Book Synopsis The Bloomsbury Research Handbook of Early Chinese Ethics and Political Philosophy by : Alexus McLeod

Download or read book The Bloomsbury Research Handbook of Early Chinese Ethics and Political Philosophy written by Alexus McLeod and published by Bloomsbury Publishing. This book was released on 2019-02-21 with total page 313 pages. Available in PDF, EPUB and Kindle. Book excerpt: Focusing on early Chinese ethical and political thought across multiple schools and thinkers, this book presents a comprehensive overview of the research being done in Chinese comparative ethics and political philosophy.

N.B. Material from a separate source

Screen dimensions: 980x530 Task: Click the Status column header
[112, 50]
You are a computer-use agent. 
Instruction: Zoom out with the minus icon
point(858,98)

In addition to chapters on Chinese comparative and interpretative thought, The Bloomsbury Research Handbook of Early Chinese Ethics and Political Philosophy brings early Chinese ethics and political philosophy into conversation with Western and Indian Philosophy, as well as Western Theology. Contributors discuss numerous texts and schools in Pre-Qin and Han Philosophy, including Confucianism, Daoism, Mohism, the Xunzi, the Liyun, and the Zhuangzi. The volume also shows how early Chinese ethical and political theories can be used to contextualise contemporary philosophical issues, such as metaethics, human rights, emotions, and the connection between ethics and metaphysics. The Bloomsbury Research Handbook of Early Chinese Ethics and Political Philosophy is an ideal resource for undergraduate and postgraduate students encountering early Chinese ethics and political philosophy for the first time.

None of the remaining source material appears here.